Please copy every line of the material below word for word.

◇ ◇ ◇ ◇

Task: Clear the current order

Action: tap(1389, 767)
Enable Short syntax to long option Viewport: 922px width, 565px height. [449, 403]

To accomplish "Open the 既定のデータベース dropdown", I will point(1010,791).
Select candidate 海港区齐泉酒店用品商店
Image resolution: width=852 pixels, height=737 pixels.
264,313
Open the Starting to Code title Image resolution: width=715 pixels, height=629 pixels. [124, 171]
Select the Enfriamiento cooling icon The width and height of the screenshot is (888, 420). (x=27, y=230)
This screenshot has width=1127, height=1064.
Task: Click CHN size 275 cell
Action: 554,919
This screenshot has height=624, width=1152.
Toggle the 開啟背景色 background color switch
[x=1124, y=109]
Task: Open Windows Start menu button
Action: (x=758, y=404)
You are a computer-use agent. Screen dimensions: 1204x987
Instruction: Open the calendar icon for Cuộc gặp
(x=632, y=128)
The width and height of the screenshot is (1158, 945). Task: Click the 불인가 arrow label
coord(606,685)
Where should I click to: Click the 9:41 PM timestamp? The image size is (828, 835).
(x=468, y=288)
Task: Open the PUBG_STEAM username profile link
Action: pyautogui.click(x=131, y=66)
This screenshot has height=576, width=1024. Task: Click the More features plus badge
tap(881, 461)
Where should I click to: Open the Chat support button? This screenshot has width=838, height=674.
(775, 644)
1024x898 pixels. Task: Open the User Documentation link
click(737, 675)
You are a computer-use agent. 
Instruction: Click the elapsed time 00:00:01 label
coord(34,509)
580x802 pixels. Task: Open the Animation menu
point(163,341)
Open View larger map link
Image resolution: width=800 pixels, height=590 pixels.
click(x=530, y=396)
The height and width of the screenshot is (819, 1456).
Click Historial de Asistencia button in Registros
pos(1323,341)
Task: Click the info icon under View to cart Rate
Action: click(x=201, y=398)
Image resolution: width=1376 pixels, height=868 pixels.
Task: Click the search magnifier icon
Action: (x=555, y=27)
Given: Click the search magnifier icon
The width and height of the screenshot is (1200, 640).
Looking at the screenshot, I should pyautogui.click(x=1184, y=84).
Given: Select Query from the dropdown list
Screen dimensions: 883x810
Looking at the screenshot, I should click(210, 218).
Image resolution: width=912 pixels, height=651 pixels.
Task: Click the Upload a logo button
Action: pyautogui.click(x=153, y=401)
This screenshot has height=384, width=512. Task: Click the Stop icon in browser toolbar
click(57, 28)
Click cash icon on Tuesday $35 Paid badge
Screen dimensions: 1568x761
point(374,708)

◇ ◇ ◇ ◇

## Expected output
Task: Clear the current order

Action: tap(1389, 767)
Enable Short syntax to long option Viewport: 922px width, 565px height. [449, 403]

To accomplish "Open the 既定のデータベース dropdown", I will point(1010,791).
Select candidate 海港区齐泉酒店用品商店
Image resolution: width=852 pixels, height=737 pixels.
264,313
Open the Starting to Code title Image resolution: width=715 pixels, height=629 pixels. [124, 171]
Select the Enfriamiento cooling icon The width and height of the screenshot is (888, 420). (x=27, y=230)
This screenshot has width=1127, height=1064.
Task: Click CHN size 275 cell
Action: 554,919
This screenshot has height=624, width=1152.
Toggle the 開啟背景色 background color switch
[x=1124, y=109]
Task: Open Windows Start menu button
Action: (x=758, y=404)
You are a computer-use agent. Screen dimensions: 1204x987
Instruction: Open the calendar icon for Cuộc gặp
(x=632, y=128)
The width and height of the screenshot is (1158, 945). Task: Click the 불인가 arrow label
coord(606,685)
Where should I click to: Click the 9:41 PM timestamp? The image size is (828, 835).
(x=468, y=288)
Task: Open the PUBG_STEAM username profile link
Action: pyautogui.click(x=131, y=66)
This screenshot has height=576, width=1024. Task: Click the More features plus badge
tap(881, 461)
Where should I click to: Open the Chat support button? This screenshot has width=838, height=674.
(775, 644)
1024x898 pixels. Task: Open the User Documentation link
click(737, 675)
You are a computer-use agent. 
Instruction: Click the elapsed time 00:00:01 label
coord(34,509)
580x802 pixels. Task: Open the Animation menu
point(163,341)
Open View larger map link
Image resolution: width=800 pixels, height=590 pixels.
click(x=530, y=396)
The height and width of the screenshot is (819, 1456).
Click Historial de Asistencia button in Registros
pos(1323,341)
Task: Click the info icon under View to cart Rate
Action: click(x=201, y=398)
Image resolution: width=1376 pixels, height=868 pixels.
Task: Click the search magnifier icon
Action: (x=555, y=27)
Given: Click the search magnifier icon
The width and height of the screenshot is (1200, 640).
Looking at the screenshot, I should pyautogui.click(x=1184, y=84).
Given: Select Query from the dropdown list
Screen dimensions: 883x810
Looking at the screenshot, I should click(210, 218).
Image resolution: width=912 pixels, height=651 pixels.
Task: Click the Upload a logo button
Action: pyautogui.click(x=153, y=401)
This screenshot has height=384, width=512. Task: Click the Stop icon in browser toolbar
click(57, 28)
Click cash icon on Tuesday $35 Paid badge
Screen dimensions: 1568x761
point(374,708)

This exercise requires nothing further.